Öcalan'ın yakalanmasına rağmen örgütün dağılmaması ise bunlara bağlanabilir:
* Yaygın ve etkili network'ün, yayın politikalarının, örgüt içi eğitimin, ideolojik yapının yaratabildiği yeni bir zihniyet.
* Sözkonusu zihniyetin Öcalan'a atfettiği liderlik kutsallık.
* Oluşturulan kadın militan yapısının yarattığı güç.
* PKK'ya yönelik uygulanan politikaların, önemli yetersizlikleri.

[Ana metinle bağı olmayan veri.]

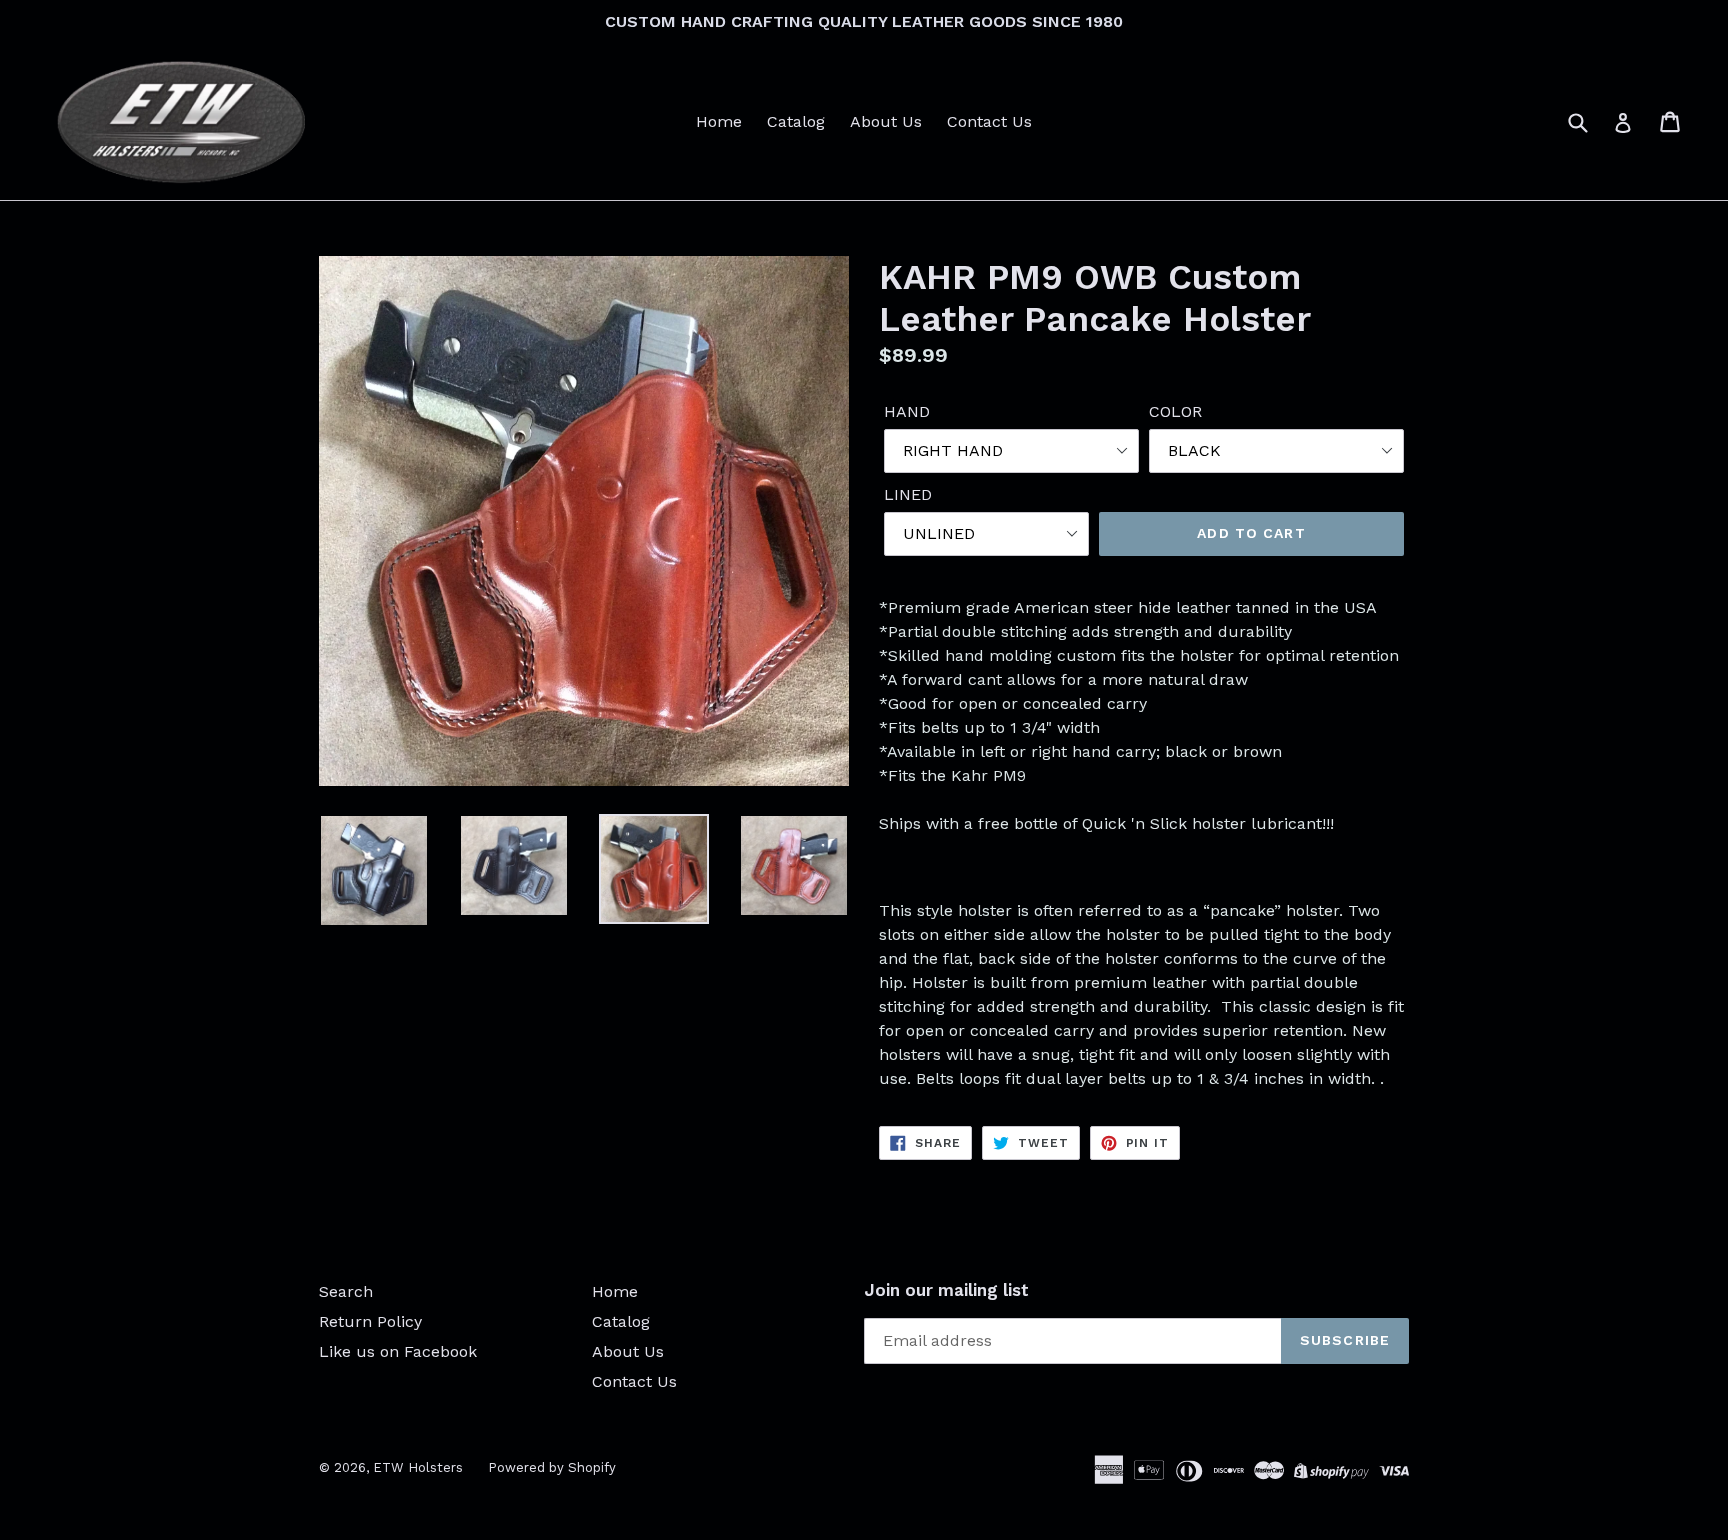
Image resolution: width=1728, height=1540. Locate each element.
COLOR (1175, 411)
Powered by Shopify (552, 1467)
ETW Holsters (418, 1467)
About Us (886, 121)
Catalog (796, 121)
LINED (908, 494)
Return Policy (370, 1321)
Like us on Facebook (398, 1351)
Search (346, 1291)
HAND (907, 411)
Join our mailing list (946, 1290)
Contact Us (989, 121)
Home (719, 121)
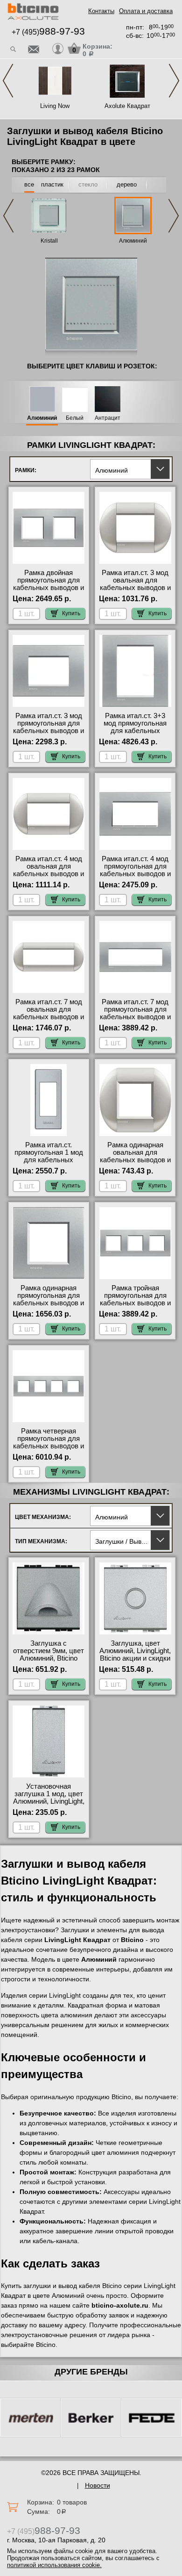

* 1980'li yıllardan itibaren yetişen genç, radikal, politize olmuş, travmatik duygulara sahip, yeni bir sınıfın varlığı.
***
ASIL KURUCULAR YEDİ KİŞİ
PKK'nın 27 Kasım 1978'de Diyarbakır'ın Lice ilçesi Fis köyünde gerçekleşen kuruluş toplantısına 20 isim katıldı. Bunlardan bazıları zaman içerisinde PKK tarafından infaz edildi, bazıları örgütten ayrıldı, kimileri örgüt tarafından ölüme gönderildi. İlk iki yıldaki katılımlar da dikkate alındığında PKK'nın asıl kurucularının Abdullah Öcalan, Cemil Bayık, Duran Kalkan, Ali Haydar Kaytan, Murat Karayılan, Rıza Altun ve Mustafa Karasu'dan oluşan 7 kişi olduğu söylenebilir. PKK'nın ilk eylemi olan 1984'teki Siirt ve Eruh baskınlarının planlayıcılarından Sabri Ok ve 1986'da asteğmen olarak görev yaparken Mardin'in Dargeçit ilçesinde PKK'ya katılan 'Ape Hüseyin' kod adlı Kadri Çelik de bu listeye eklenebilir. Örgütün bugün en etkili isimlerinden biri olan 'Bahoz Erdal' kod adlı, Suriye doğumlu Fehman Hüseyin ise örgüte 20 yıl önce katıldı.